Tracing through the processCcd.py runtime steps

fsklich · July 27, 2021, 5:41pm

I’m repeating v22 runthrough with no probs. so far.
I’m digging deeper to understand the underlying steps a bit better this second time.
I see in the log during the execution of: [ processCcd.py DATA --rerun processCcdOutputs --id ]that the process steps through isr, then charImage, then calibrate and so on.
In the master script processsCcd.py , it invokes parseAndRun, very simple that then launches these downline steps.
My questions is about seeing the control transition between the master script, and the downline steps, isr, etc… Even with detailed trace logs I observe nothing that shows the transition from processCcd.py to isr and so on. I must be missing something simple; Is there a part of the parseAndRun software that controls these downline steps/sequences in the process…and I’m just missing it?
Anyway, so far so good. Just trying to dig in a bit more to see “handoffs” from one phase/step to the other.
thanks again,
Fred klich, Dallas

timj · July 27, 2021, 5:46pm

Things might be a bit clearer for you if you work in the new gen3 middleware. In gen3 pipelines are defined using YAML files and we have a command pipetask that knows how to execute them (rather than separate scripts per combination of tasks).

See for example the command line in this unit test: pipelines_check/run_demo.sh at master · lsst/pipelines_check · GitHub

The pipeline for that is at pipe_tasks/DRP.yaml at master · lsst/pipe_tasks · GitHub

ktl · July 27, 2021, 6:05pm

There are documents about how the Gen2 CmdLineTask framework functions, but I don’t want to refer you to them because they will very soon be obsolete.

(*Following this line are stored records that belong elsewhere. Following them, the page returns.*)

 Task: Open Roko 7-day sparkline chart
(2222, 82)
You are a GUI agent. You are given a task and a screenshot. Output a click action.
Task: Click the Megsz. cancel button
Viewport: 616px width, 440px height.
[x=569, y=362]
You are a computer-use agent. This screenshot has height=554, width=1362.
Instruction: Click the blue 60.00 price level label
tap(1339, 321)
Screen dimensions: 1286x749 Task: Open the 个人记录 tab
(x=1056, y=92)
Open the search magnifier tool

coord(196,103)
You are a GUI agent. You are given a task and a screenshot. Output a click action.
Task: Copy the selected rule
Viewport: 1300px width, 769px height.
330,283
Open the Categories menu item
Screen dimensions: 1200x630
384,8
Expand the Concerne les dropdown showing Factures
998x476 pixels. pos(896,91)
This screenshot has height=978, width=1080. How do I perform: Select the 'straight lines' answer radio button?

We’re still working on comprehensive documentation for the Gen3 system, but if you’re interested in the details, you might get a start at PipelineTask — LSST Science Pipelines and the various classes and methods linked from there.

kfindeisen · July 27, 2021, 7:11pm

I agree that switching to Gen 3 is a good idea, but for the record:

In Gen 2 (and technically also in Gen 3, though it’s less prominent there), each task (in this case, ProcessCcdTask) is responsible for deciding when and how to call its subtasks. This is not something parseAndRun does automatically. In this case the logic is fairly simple, and can be found in ProcessCcdTask.runDataRef. In other cases subtasks may not be simply “steps” of their parent task, but behave more like modular functions.

Note also that ProcessCcdTask does not exist in Gen 3. There, ISR, characterizeImage etc. are top-level tasks, though they still have subtasks of their own. Top-level tasks interact with each other as Tim Jenness described.

fsklich · July 27, 2021, 10:17pm

thanks, the GitHub links that you shared does “appear” a bit more centralized compared to what I’m trying to understand now.
Okay, I migrated to V22, after my initial tests with V21. I’ll do some more reading re: gen3 pipelines; will it be released as a future version? V23+ ?

fsklich · July 27, 2021, 10:19pm

thanks. Will gen3 come out as V23 or later?

fsklich · July 27, 2021, 10:21pm

thanks, from what you and Tim explain…and…from the links you shared, it does appear that Gen3 is a little more centralized and (for me now) easier to understand.

timj · July 27, 2021, 10:31pm

Gen3 is already out. It was available in v21 but has been evolving rapidly so we recommend that gen3 users do not use the formal releases but instead install the weekly releases. For example the current weekly is available using tag w_2021_30.

You can find other discussions of gen3 on community. For example Recreating the LSST Science pipeline tutorial (gen 2) only using Generation 3 command line tasks and the pipetasks

fsklich · July 28, 2021, 10:29am

Also, Krzysztof, as a followup, I can see the core logic in ProcessCcdTask.runDataRef for each of the major sub-tasks (as you are explaining). My deficiency was following the logic to flow from the ProcessCcdTask.parseAndRun to this runDataRef module. I was hoping this might be apparent in the full/detailed logging that I generated, but I could not see it.
Many thanks for your explanation.

fsklich · July 28, 2021, 11:13am

Krzysztof, I also discovered I can use “–show config data tasks” on the processCcd.py CLI and I can see a bit more of the processing steps and flow…just FYI. Drinking from the firehose, but getting there.
Fred